Let’s analyze the stock with the relevant sections of our CHEAT SHEET investing framework:
C = Catalyst for the Stock’s Movement
Nokia’s stock fell 4.8 percent on October 18 after the company’s third-quarter results saw losses widening to $1.27 billion. Incredibly, sales of its Lumia smartphone line, on which the company is hitching its comeback strategy, actually fell from 4 million in the previous quarter to 2.9 million. While chief executive Stephen Elop said customers were merely waiting for the upgraded versions of the device that will use the new Windows 8 operating system, external experts are not accepting that explanation. “This is probably the first time that I have started to doubt the Nokia comeback story,” Canalys analyst Pete Cunningham told The New York Times. “These numbers were poor and worse than I expected.” While the new line of phones may offer a positive catalyst, according to Cunningham the fact that Microsoft and Nokia failed to strategize well on the timing of the release of Windows 8 has already proved to be a “kick in the teeth” for the Finnish company.

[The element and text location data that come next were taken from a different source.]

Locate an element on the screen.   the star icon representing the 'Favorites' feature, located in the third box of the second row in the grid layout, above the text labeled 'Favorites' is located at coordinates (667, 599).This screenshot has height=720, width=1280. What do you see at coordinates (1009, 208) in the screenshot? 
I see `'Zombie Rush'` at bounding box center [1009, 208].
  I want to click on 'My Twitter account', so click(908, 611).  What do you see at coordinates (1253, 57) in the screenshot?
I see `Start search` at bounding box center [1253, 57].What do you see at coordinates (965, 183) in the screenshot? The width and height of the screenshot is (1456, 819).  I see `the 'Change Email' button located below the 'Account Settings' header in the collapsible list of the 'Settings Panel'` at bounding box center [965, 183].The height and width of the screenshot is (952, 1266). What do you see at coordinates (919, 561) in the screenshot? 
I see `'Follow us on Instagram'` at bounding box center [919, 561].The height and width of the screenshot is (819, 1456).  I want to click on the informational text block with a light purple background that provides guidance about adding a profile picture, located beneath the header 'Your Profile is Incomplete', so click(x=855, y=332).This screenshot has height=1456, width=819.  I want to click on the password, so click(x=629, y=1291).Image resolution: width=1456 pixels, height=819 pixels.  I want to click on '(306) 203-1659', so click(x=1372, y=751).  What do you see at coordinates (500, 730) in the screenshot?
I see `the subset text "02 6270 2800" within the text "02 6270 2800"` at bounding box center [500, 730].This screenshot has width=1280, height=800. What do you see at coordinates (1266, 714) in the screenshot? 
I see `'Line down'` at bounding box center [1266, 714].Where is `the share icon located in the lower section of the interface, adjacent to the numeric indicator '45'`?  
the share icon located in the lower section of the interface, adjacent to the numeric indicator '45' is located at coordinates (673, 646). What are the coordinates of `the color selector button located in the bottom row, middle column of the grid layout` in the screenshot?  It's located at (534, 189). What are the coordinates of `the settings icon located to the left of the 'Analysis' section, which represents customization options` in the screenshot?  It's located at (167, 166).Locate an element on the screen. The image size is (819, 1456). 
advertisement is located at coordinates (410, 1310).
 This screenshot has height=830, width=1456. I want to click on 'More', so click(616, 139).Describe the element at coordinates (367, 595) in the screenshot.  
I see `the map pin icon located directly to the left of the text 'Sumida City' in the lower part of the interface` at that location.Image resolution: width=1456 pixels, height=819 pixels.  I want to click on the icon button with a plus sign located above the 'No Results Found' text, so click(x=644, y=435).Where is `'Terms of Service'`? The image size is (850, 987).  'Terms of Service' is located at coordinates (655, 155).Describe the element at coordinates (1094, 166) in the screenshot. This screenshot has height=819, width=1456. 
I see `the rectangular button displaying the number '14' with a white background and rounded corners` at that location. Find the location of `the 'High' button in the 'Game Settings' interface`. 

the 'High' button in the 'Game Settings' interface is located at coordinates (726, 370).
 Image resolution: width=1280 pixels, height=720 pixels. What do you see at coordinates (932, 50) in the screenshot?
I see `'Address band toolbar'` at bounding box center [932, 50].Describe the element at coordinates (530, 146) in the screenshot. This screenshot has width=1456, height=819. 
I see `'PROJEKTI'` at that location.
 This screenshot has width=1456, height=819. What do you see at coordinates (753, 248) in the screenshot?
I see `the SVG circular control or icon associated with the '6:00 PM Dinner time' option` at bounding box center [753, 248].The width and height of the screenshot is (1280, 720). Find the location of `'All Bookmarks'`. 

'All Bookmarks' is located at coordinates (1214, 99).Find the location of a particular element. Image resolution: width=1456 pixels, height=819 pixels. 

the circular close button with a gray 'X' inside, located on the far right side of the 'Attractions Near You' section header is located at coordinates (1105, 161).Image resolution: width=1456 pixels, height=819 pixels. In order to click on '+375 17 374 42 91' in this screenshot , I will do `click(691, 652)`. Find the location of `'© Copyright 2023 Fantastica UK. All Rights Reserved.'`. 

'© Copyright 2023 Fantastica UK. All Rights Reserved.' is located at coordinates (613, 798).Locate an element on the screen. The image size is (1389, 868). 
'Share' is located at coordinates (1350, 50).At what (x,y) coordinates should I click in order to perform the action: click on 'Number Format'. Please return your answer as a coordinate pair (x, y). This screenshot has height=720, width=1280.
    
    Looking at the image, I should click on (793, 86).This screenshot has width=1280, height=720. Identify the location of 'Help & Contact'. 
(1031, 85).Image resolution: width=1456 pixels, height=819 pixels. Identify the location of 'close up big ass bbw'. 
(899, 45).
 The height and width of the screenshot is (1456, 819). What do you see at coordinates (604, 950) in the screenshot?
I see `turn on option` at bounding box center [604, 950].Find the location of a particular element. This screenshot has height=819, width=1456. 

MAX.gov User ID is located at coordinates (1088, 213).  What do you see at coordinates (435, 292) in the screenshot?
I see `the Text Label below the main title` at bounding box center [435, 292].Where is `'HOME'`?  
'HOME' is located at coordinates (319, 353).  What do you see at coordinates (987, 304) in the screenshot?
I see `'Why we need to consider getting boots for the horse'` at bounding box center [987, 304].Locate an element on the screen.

Investors do not take such damning assessments lightly.
H = High Quality Pipeline
Nokia was among the biggest success stories of the mobile revolution in the early 2000s when products such as the Nokia Communicator were considered revolutionary and industry-changing, and the company’s stock peaked. Since then, though, the company failed to keep up with competition. The Lumia 900, which Nokia launched to take on the smartphone world, just couldn’t match up to the devices from Apple or Samsung in terms of features. But the real test is yet to come. While the upcoming Lumia 920, which will be powered by Windows Phone 8 and sport a 4.5-inch display in a crisp 1280 by 768 resolution, may match up to its rival devices in technical specifications, there is another critical component. “Nokia will need to create more of an emotional connection with users of the Lumia brand,” Gartner research director Roberta Cozza told The Wall Street Journal. Both the Apple and Android groups have their own passionate fans as well as critics, a kind of appeal that can’t be built easily.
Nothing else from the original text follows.